WHITE LIES (1998)

D: Kari Skogland.  Sarrah Polley, Tanya Allen, Jonathan Scarfe, Lynn Redgrave, Joseph Krell, Albert Schultz, Toby Proctor.  (MTI)

    The same week that brought Bruce La Bruce’s Skin Gang to video came another Canadian Nazi flick, though this tube-born offering has considerably less flesh on its bones.  Sarah Polley (who did about two dozen unnoticed flicks up north before getting some acclaim here with The Sweet Hereafter) stars as a high school student whose disparaging comment at a school gathering regarding having to learn another language to get a job causes the anti-hate speaker to chastise her.  She takes her anger to the internet, where she finds several similar-minded individuals in NIM, the National Identity Movement, that are equally concerned about reverse-racism.

Things start out fine.  The characters Polley meets don’t seem to be the cliché Hollywood one-dimensional skinheads writers drag out every time they need a racist/sexist/homophobic villain.  In particular, the head of the organization is played by Lynn Redgrave(!), and her performance could easily have carried the film.

    In fact, the movie seems to be (gosh!) on the verge of making a point about reverse-racism, and how it can be just as bad as the traditional kind.  The ant-hate speaker even seems to be a gross caricature, and when he speaks, the flick totters on the edge of a scathing right-wing satire.  Spoken in response to the P.C.-fication of Christmas, the line “We’re so afraid of offending anybody we’ve dumped own culture” seems to be a step in a potentially interesting direction.

    Then everything goes wrong.

    Instead of sticking to showing that not all folks concerned about racism towards Caucasians are hairless, Swastika-wearing cross-burners, they quickly succumb to their own P.C. pressure and throw any potential controversy to the wind.  The characters distribute white power pamphlets on a bus, blow up a church, claim “there were no ovens” at Auschwitz, and Polley and her dumb-and-rude-as-hell-so-it’s-completely-unbelievable-that-she’d-have-any-interest-in-him boyfriend have sex on a Nazi flag!
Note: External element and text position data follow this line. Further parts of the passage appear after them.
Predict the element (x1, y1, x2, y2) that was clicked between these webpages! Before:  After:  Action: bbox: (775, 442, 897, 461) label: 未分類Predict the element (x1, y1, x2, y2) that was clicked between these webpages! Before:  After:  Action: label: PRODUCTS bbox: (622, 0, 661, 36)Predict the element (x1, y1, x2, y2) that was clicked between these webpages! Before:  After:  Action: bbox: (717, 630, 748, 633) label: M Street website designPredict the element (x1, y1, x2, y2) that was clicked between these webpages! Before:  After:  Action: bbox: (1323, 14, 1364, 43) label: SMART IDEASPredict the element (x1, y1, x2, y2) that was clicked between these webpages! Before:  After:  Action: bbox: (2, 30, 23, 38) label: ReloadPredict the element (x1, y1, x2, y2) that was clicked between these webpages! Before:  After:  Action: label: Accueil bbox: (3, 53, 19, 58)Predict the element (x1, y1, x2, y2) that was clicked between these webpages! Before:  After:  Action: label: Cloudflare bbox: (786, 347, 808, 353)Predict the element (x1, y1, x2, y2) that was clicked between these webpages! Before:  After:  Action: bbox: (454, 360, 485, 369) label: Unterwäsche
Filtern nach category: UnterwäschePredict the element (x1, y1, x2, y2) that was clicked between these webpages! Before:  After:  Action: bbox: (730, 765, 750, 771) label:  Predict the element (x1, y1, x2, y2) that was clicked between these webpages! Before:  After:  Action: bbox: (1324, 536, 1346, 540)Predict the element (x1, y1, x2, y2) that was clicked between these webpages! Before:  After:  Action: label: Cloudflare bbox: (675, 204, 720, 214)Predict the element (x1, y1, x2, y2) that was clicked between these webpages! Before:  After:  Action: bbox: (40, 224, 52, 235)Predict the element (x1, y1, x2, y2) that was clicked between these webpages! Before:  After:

    Polley’s character, meanwhile, has become a major writer of white power propaganda under a pseudonym, and is being pressured to go public.  When she finally does, there’s the prerequisite aloofness of her friends and family, but Polley, being the “nice girl,” doesn’t even try to justify herself.  Her best friend ends up in jail for a crime committed by her gang.  It all ends in proper TV-movie fashion, with Polley and the anti-hate speaker joining forces.

    While it’s a bit comforting to know that TV-movies may be, in fact, even duller and less controversial on the other side of the border, that doesn’t make White Lies any more bearable.  The performances are good, and the actual film looks nice (Skogland later directed the okayish Children of the Corn 666), but the whole thing is just too focused on its own political agenda to bring you anything resembling entertainment.  Throughout the film, large signs and billboards with the word “THINK” on them are pictured, but it seems to be a bit of irony on the filmmakers’ part in this case; they’ve done all the thinking for you.